(Task goal): Restate word for word every line from the top of the data below down through the line that holds "Task: Open the shield".

(Provided entries):

● ● ● ●

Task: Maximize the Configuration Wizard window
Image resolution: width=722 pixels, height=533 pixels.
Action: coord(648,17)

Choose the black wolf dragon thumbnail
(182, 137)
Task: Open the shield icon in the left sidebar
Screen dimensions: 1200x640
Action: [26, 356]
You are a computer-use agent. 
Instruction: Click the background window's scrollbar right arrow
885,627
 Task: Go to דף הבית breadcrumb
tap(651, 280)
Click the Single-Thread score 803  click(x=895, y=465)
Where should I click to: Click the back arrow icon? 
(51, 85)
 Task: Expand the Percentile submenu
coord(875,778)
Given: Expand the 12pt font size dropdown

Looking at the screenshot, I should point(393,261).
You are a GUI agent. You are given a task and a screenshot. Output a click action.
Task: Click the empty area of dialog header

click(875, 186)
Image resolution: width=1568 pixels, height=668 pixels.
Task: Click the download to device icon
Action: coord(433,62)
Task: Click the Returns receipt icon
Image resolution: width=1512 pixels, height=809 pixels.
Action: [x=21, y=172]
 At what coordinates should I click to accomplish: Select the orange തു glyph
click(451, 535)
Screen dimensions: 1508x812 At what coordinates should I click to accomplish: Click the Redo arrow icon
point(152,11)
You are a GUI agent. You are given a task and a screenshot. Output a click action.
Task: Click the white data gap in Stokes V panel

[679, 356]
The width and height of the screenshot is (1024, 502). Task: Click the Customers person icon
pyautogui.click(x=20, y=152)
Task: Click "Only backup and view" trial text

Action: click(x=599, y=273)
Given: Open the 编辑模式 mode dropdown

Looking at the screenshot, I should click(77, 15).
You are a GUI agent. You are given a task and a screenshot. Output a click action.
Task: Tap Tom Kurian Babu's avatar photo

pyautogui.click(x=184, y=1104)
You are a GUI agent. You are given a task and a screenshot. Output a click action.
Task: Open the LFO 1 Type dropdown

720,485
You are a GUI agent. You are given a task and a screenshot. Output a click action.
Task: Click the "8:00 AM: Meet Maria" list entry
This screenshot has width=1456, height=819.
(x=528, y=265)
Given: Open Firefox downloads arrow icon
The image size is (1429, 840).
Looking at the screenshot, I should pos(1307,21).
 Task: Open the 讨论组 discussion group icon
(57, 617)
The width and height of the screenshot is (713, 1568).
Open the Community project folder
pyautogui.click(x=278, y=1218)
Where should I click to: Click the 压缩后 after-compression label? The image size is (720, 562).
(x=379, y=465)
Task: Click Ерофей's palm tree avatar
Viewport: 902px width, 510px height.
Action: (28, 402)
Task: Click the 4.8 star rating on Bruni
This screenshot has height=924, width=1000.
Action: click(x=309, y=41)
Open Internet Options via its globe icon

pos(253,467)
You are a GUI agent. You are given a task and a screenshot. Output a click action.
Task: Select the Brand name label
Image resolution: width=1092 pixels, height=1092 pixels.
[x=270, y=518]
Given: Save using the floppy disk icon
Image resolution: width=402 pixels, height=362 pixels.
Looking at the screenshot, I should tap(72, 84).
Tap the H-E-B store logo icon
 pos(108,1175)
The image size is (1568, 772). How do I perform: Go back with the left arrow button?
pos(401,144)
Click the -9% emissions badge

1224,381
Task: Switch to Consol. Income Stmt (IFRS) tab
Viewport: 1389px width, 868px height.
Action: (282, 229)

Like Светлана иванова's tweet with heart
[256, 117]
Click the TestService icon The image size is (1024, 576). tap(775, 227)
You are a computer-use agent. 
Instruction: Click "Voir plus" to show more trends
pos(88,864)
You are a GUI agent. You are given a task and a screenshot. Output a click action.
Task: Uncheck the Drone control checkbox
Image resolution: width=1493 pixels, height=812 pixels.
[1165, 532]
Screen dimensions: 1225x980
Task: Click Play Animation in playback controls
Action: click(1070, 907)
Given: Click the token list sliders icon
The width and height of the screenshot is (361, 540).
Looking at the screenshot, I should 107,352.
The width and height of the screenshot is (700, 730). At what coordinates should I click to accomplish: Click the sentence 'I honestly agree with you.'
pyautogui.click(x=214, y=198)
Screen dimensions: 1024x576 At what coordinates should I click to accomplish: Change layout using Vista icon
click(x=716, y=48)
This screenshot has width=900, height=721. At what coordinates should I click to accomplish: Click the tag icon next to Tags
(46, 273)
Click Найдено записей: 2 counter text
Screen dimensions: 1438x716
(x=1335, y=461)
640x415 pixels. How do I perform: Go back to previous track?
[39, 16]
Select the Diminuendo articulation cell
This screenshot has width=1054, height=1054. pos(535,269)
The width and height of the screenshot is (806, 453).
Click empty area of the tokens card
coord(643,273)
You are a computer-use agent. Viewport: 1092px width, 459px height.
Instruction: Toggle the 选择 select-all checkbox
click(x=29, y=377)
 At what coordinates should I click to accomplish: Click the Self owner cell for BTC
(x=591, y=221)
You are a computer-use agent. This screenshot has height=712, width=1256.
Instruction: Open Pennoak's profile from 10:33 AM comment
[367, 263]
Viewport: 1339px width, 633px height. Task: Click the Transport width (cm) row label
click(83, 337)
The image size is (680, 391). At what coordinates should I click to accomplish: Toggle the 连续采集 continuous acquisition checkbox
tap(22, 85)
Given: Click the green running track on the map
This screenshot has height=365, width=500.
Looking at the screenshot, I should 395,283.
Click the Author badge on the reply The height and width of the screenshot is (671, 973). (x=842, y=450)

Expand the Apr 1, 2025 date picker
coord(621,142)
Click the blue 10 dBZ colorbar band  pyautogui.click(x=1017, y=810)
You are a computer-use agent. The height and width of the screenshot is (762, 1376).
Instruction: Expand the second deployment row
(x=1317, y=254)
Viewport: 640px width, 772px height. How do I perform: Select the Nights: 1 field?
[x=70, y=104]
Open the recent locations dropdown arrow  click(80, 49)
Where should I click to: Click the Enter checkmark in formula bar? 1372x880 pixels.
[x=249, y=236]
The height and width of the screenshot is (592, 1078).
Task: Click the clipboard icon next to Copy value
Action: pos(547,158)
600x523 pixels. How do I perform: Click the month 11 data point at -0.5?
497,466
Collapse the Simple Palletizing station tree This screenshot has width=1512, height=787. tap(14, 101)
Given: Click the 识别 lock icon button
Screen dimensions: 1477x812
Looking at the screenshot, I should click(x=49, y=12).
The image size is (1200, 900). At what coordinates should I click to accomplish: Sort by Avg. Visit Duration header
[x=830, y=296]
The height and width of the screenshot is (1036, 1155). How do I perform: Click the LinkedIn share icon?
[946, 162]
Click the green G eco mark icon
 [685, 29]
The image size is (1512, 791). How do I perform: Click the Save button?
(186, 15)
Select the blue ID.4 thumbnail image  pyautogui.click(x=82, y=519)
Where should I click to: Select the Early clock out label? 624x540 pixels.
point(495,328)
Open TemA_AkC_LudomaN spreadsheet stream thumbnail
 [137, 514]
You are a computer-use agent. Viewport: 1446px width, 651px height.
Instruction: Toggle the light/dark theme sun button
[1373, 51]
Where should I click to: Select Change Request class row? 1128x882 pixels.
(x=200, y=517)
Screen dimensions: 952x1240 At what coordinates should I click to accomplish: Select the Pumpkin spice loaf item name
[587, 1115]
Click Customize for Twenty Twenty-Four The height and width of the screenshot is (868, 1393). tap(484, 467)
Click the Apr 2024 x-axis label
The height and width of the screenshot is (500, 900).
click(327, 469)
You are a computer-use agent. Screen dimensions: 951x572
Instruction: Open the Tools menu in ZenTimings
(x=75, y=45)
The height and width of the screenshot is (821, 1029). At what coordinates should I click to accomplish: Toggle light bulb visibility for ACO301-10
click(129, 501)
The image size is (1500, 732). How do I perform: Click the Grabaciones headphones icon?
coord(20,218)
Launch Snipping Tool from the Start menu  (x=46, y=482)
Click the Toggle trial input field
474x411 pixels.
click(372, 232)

● ● ● ●

(Exercise answer):
Task: Maximize the Configuration Wizard window
Image resolution: width=722 pixels, height=533 pixels.
Action: coord(648,17)

Choose the black wolf dragon thumbnail
(182, 137)
Task: Open the shield icon in the left sidebar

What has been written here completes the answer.